Your skin is a complex organ that changes constantly throughout your life, depending on your age, diet, lifestyle choices, and many other factors. From the perspective of Ayurveda, the skin’s texture and appearance also change as we move through the different phases of life: childhood (Kapha kala), young adulthood (Pitta kala), and middle age and beyond (Vata kala).
With these different transitions in mind, here are some Ayurvedic guidelines for healthy, glowing skin at every decade.
Teens: A Healthy, Pitta-Pacifying Diet + Stress-Reduction
Throughout childhood, most of us enjoy smooth, supple skin—the hallmarks of Kapha “kala,” or time of life (age 0 – about 30).

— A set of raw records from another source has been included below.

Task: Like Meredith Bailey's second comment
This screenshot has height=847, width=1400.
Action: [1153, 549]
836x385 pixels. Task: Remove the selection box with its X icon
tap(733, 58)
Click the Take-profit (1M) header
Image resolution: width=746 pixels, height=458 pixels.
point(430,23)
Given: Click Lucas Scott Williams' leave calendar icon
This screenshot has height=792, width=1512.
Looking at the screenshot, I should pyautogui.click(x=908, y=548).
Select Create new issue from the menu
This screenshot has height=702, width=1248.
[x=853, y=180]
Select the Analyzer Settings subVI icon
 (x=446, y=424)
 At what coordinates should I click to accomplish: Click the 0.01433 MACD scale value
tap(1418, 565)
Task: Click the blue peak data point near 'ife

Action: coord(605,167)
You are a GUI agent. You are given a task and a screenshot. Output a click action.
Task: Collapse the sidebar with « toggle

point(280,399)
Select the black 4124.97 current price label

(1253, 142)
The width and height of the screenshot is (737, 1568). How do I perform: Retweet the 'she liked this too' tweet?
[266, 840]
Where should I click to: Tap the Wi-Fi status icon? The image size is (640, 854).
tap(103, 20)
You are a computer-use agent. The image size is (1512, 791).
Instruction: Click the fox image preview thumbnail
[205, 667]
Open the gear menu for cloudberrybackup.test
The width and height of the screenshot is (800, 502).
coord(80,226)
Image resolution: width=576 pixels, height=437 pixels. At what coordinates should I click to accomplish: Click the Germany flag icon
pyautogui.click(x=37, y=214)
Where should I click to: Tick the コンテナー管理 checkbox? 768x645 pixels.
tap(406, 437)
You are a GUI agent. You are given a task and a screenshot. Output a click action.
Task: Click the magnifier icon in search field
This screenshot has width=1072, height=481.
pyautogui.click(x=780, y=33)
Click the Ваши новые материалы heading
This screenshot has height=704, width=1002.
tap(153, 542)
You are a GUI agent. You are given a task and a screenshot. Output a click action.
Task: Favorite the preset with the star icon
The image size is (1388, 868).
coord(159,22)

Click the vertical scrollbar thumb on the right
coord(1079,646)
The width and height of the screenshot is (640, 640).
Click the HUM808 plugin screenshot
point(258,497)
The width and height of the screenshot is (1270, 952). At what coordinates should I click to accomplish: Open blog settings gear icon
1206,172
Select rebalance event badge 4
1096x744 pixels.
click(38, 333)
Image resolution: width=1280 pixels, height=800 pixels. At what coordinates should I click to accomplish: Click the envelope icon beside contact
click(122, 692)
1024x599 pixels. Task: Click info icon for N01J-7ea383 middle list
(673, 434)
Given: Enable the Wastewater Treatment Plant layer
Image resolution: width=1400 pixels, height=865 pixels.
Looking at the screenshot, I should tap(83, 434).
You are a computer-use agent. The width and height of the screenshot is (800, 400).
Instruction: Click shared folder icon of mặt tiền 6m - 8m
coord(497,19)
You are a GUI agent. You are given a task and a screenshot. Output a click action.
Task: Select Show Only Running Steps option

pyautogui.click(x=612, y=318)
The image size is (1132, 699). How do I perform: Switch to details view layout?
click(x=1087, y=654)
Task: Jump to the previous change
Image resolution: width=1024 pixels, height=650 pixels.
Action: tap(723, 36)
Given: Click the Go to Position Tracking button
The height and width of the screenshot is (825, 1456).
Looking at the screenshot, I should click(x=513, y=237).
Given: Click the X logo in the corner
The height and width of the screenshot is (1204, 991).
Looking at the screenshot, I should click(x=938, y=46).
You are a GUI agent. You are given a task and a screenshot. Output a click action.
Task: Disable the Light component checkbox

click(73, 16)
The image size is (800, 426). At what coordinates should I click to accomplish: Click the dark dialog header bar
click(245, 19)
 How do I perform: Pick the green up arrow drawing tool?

At around age 16, however, we begin to enter Pitta kala, when hormone production stimulates rapid growth, transformation, and sexual maturation, all of which can lead to distressing, Pitta-related skin conditions like eruptions and non-cystic acne.
“A healthy, Pitta-pacifying diet and stress-reduction are key in teens, who are going through so much emotional, mental, and brain development,” says Nancy Lonsdorf, M.D., an Ayurvedic expert who specializes in women’s health issues. She also stresses that the harsh chemicals in most drugstore treatments can actually make matters worse.
She recalls one patient whose entire chest, back, and face were covered in non-cystic acne, despite trying various skin products on the market, and seeing three different dermatologists: “He had a very strong Pitta imbalance, and correcting that with diet and vpk by Maharishi Ayurveda herbs specifically chosen for his imbalances resulted in the complete resolution of the acne on his back and chest within two to three months. Most of it has cleared from his face now as well.”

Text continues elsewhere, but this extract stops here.